» WHAT YOU WILL DO: Set down every record once more, exactly as given.

» INFORMATION GIVEN:
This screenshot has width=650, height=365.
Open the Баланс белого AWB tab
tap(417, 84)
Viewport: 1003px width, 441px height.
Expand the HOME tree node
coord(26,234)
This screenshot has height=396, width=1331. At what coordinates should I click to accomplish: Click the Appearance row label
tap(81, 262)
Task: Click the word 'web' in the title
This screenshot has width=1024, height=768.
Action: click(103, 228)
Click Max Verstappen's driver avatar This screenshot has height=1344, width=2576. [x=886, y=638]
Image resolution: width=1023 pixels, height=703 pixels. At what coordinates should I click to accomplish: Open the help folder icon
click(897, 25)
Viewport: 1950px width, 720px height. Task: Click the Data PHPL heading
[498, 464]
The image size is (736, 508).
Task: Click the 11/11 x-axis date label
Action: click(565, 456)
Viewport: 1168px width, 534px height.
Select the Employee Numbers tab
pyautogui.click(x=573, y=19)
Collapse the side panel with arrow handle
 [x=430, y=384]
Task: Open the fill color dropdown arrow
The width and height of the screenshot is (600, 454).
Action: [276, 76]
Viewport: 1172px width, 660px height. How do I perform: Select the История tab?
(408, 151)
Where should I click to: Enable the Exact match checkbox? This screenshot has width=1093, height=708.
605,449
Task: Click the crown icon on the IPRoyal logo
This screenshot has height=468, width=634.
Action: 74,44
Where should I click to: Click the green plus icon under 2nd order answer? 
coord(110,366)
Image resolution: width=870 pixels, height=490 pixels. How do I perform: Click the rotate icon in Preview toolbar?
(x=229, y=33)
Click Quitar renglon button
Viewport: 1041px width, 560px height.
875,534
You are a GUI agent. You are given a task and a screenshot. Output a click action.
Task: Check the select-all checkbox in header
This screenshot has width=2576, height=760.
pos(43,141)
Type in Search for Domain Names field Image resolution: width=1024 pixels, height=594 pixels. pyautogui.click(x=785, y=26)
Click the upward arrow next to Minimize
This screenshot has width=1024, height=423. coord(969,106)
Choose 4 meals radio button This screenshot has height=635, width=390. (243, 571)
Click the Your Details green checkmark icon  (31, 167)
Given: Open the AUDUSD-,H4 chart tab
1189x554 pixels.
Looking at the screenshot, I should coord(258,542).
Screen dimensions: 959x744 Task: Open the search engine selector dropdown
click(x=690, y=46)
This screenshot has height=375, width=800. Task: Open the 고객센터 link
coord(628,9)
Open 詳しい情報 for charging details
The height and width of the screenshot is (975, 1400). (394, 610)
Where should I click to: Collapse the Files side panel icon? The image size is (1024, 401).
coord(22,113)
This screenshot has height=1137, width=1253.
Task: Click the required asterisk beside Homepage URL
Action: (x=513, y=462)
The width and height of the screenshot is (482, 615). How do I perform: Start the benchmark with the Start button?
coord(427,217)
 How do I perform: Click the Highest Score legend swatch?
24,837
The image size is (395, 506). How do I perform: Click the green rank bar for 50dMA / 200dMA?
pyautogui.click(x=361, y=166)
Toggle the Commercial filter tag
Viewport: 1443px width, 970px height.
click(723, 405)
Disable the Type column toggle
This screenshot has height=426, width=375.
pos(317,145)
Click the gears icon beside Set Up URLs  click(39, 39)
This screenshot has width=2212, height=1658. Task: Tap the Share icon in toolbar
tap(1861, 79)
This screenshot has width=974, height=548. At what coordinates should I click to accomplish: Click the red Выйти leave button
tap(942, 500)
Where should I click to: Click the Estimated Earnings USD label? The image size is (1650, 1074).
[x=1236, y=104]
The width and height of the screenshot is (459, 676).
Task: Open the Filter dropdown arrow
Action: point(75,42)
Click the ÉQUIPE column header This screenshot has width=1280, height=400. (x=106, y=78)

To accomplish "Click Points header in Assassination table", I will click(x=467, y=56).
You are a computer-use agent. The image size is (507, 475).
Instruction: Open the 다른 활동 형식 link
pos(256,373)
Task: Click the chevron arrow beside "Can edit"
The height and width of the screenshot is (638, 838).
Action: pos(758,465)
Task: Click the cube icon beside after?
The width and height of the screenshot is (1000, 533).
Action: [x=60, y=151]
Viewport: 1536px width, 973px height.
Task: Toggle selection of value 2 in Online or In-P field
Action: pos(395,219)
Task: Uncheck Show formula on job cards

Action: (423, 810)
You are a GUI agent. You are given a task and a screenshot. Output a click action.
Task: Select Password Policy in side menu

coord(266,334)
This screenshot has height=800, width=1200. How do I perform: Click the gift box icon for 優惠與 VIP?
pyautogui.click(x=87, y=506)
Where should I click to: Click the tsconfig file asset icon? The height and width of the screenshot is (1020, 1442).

» EXERCISE ANSWER:
This screenshot has width=650, height=365.
Open the Баланс белого AWB tab
tap(417, 84)
Viewport: 1003px width, 441px height.
Expand the HOME tree node
coord(26,234)
This screenshot has height=396, width=1331. At what coordinates should I click to accomplish: Click the Appearance row label
tap(81, 262)
Task: Click the word 'web' in the title
This screenshot has width=1024, height=768.
Action: click(103, 228)
Click Max Verstappen's driver avatar This screenshot has height=1344, width=2576. [x=886, y=638]
Image resolution: width=1023 pixels, height=703 pixels. At what coordinates should I click to accomplish: Open the help folder icon
click(897, 25)
Viewport: 1950px width, 720px height. Task: Click the Data PHPL heading
[498, 464]
The image size is (736, 508).
Task: Click the 11/11 x-axis date label
Action: click(565, 456)
Viewport: 1168px width, 534px height.
Select the Employee Numbers tab
pyautogui.click(x=573, y=19)
Collapse the side panel with arrow handle
 [x=430, y=384]
Task: Open the fill color dropdown arrow
The width and height of the screenshot is (600, 454).
Action: [276, 76]
Viewport: 1172px width, 660px height. How do I perform: Select the История tab?
(408, 151)
Where should I click to: Enable the Exact match checkbox? This screenshot has width=1093, height=708.
605,449
Task: Click the crown icon on the IPRoyal logo
This screenshot has height=468, width=634.
Action: 74,44
Where should I click to: Click the green plus icon under 2nd order answer? 
coord(110,366)
Image resolution: width=870 pixels, height=490 pixels. How do I perform: Click the rotate icon in Preview toolbar?
(x=229, y=33)
Click Quitar renglon button
Viewport: 1041px width, 560px height.
875,534
You are a GUI agent. You are given a task and a screenshot. Output a click action.
Task: Check the select-all checkbox in header
This screenshot has width=2576, height=760.
pos(43,141)
Type in Search for Domain Names field Image resolution: width=1024 pixels, height=594 pixels. pyautogui.click(x=785, y=26)
Click the upward arrow next to Minimize
This screenshot has width=1024, height=423. coord(969,106)
Choose 4 meals radio button This screenshot has height=635, width=390. (243, 571)
Click the Your Details green checkmark icon  (31, 167)
Given: Open the AUDUSD-,H4 chart tab
1189x554 pixels.
Looking at the screenshot, I should coord(258,542).
Screen dimensions: 959x744 Task: Open the search engine selector dropdown
click(x=690, y=46)
This screenshot has height=375, width=800. Task: Open the 고객센터 link
coord(628,9)
Open 詳しい情報 for charging details
The height and width of the screenshot is (975, 1400). (394, 610)
Where should I click to: Collapse the Files side panel icon? The image size is (1024, 401).
coord(22,113)
This screenshot has height=1137, width=1253.
Task: Click the required asterisk beside Homepage URL
Action: (x=513, y=462)
The width and height of the screenshot is (482, 615). How do I perform: Start the benchmark with the Start button?
coord(427,217)
 How do I perform: Click the Highest Score legend swatch?
24,837
The image size is (395, 506). How do I perform: Click the green rank bar for 50dMA / 200dMA?
pyautogui.click(x=361, y=166)
Toggle the Commercial filter tag
Viewport: 1443px width, 970px height.
click(723, 405)
Disable the Type column toggle
This screenshot has height=426, width=375.
pos(317,145)
Click the gears icon beside Set Up URLs  click(39, 39)
This screenshot has width=2212, height=1658. Task: Tap the Share icon in toolbar
tap(1861, 79)
This screenshot has width=974, height=548. At what coordinates should I click to accomplish: Click the red Выйти leave button
tap(942, 500)
Where should I click to: Click the Estimated Earnings USD label? The image size is (1650, 1074).
[x=1236, y=104]
The width and height of the screenshot is (459, 676).
Task: Open the Filter dropdown arrow
Action: point(75,42)
Click the ÉQUIPE column header This screenshot has width=1280, height=400. (x=106, y=78)

To accomplish "Click Points header in Assassination table", I will click(x=467, y=56).
You are a computer-use agent. The image size is (507, 475).
Instruction: Open the 다른 활동 형식 link
pos(256,373)
Task: Click the chevron arrow beside "Can edit"
The height and width of the screenshot is (638, 838).
Action: pos(758,465)
Task: Click the cube icon beside after?
The width and height of the screenshot is (1000, 533).
Action: [x=60, y=151]
Viewport: 1536px width, 973px height.
Task: Toggle selection of value 2 in Online or In-P field
Action: pos(395,219)
Task: Uncheck Show formula on job cards

Action: (423, 810)
You are a GUI agent. You are given a task and a screenshot. Output a click action.
Task: Select Password Policy in side menu

coord(266,334)
This screenshot has height=800, width=1200. How do I perform: Click the gift box icon for 優惠與 VIP?
pyautogui.click(x=87, y=506)
Where should I click to: Click the tsconfig file asset icon? The height and width of the screenshot is (1020, 1442).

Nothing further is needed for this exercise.